[[ TASK DATA, beginning ]]

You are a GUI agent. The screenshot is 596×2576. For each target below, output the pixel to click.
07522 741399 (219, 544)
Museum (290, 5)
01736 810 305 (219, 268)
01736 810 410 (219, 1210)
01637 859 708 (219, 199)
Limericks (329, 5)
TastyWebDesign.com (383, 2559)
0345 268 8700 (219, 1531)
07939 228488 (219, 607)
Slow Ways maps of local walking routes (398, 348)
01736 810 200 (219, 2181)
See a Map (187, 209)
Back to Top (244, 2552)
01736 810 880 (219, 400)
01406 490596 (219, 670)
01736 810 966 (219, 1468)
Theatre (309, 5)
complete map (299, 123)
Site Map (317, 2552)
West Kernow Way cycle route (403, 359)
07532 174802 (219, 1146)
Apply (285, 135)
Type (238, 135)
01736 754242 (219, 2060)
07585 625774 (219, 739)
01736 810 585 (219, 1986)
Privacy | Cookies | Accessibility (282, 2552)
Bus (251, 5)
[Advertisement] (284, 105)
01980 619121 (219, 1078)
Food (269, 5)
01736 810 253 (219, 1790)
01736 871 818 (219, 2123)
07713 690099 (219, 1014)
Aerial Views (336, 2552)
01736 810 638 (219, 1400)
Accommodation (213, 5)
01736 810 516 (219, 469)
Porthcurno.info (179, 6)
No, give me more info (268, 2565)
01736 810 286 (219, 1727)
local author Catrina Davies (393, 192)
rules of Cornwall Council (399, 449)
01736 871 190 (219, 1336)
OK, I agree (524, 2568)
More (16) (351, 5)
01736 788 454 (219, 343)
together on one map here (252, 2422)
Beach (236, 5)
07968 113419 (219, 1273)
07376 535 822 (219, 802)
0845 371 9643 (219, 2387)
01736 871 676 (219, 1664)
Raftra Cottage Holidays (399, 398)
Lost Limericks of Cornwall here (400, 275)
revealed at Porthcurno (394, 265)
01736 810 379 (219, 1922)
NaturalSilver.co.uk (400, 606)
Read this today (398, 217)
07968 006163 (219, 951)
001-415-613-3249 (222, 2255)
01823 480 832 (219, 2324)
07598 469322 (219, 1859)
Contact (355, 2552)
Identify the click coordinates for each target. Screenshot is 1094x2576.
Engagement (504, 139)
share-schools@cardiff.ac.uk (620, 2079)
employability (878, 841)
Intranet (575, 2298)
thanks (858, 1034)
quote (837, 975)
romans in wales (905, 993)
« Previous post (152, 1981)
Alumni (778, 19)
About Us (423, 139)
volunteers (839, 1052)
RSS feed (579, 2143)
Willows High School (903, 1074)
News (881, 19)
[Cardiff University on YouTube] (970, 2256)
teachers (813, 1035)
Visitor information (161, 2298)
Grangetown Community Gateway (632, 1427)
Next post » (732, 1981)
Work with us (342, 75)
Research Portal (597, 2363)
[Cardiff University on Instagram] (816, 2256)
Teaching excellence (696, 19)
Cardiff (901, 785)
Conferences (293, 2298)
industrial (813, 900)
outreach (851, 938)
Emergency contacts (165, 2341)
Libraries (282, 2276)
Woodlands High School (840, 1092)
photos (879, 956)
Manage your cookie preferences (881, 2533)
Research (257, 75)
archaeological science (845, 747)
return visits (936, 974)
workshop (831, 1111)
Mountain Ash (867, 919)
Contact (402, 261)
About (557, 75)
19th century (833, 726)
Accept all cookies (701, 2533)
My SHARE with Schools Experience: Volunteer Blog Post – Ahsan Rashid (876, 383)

[[ TASK DATA, end ]]

- _DESCRIPTION OF THE TASK_
Restate the entries above. Match them exactly.

- _OUTPUT OF THE EXERCISE_
You are a GUI agent. The screenshot is 596×2576. For each target below, output the pixel to click.
07522 741399 (219, 544)
Museum (290, 5)
01736 810 305 (219, 268)
01736 810 410 (219, 1210)
01637 859 708 (219, 199)
Limericks (329, 5)
TastyWebDesign.com (383, 2559)
0345 268 8700 (219, 1531)
07939 228488 (219, 607)
Slow Ways maps of local walking routes (398, 348)
01736 810 200 (219, 2181)
See a Map (187, 209)
Back to Top (244, 2552)
01736 810 880 (219, 400)
01406 490596 (219, 670)
01736 810 966 (219, 1468)
Theatre (309, 5)
complete map (299, 123)
Site Map (317, 2552)
West Kernow Way cycle route (403, 359)
07532 174802 (219, 1146)
Apply (285, 135)
Type (238, 135)
01736 754242 (219, 2060)
07585 625774 (219, 739)
01736 810 585 (219, 1986)
Privacy | Cookies | Accessibility (282, 2552)
Bus (251, 5)
[Advertisement] (284, 105)
01980 619121 (219, 1078)
Food (269, 5)
01736 810 253 (219, 1790)
01736 871 818 (219, 2123)
07713 690099 (219, 1014)
Aerial Views (336, 2552)
01736 810 638 (219, 1400)
Accommodation (213, 5)
01736 810 516 (219, 469)
Porthcurno.info (179, 6)
No, give me more info (268, 2565)
01736 810 286 (219, 1727)
local author Catrina Davies (393, 192)
rules of Cornwall Council (399, 449)
01736 871 190 (219, 1336)
OK, I agree (524, 2568)
More (16) (351, 5)
01736 788 454 (219, 343)
together on one map here (252, 2422)
Beach (236, 5)
07968 113419 (219, 1273)
07376 535 822 (219, 802)
0845 371 9643 (219, 2387)
01736 871 676 (219, 1664)
Raftra Cottage Holidays (399, 398)
Lost Limericks of Cornwall here (400, 275)
revealed at Porthcurno (394, 265)
01736 810 379 (219, 1922)
NaturalSilver.co.uk (400, 606)
Read this today (398, 217)
07968 006163 (219, 951)
001-415-613-3249 (222, 2255)
01823 480 832 (219, 2324)
07598 469322 (219, 1859)
Contact (355, 2552)
Identify the click coordinates for each target. Screenshot is 1094x2576.
Engagement (504, 139)
share-schools@cardiff.ac.uk (620, 2079)
employability (878, 841)
Intranet (575, 2298)
thanks (858, 1034)
quote (837, 975)
romans in wales (905, 993)
« Previous post (152, 1981)
Alumni (778, 19)
About Us (423, 139)
volunteers (839, 1052)
RSS feed (579, 2143)
Willows High School (903, 1074)
News (881, 19)
[Cardiff University on YouTube] (970, 2256)
teachers (813, 1035)
Visitor information (161, 2298)
Grangetown Community Gateway (632, 1427)
Next post » (732, 1981)
Work with us (342, 75)
Research Portal (597, 2363)
[Cardiff University on Instagram] (816, 2256)
Teaching excellence (696, 19)
Cardiff (901, 785)
Conferences (293, 2298)
industrial (813, 900)
outreach (851, 938)
Emergency contacts (165, 2341)
Libraries (282, 2276)
Woodlands High School (840, 1092)
photos (879, 956)
Manage your cookie preferences (881, 2533)
Research (257, 75)
archaeological science (845, 747)
return visits (936, 974)
workshop (831, 1111)
Mountain Ash (867, 919)
Contact (402, 261)
About (557, 75)
19th century (833, 726)
Accept all cookies (701, 2533)
My SHARE with Schools Experience: Volunteer Blog Post – Ahsan Rashid (876, 383)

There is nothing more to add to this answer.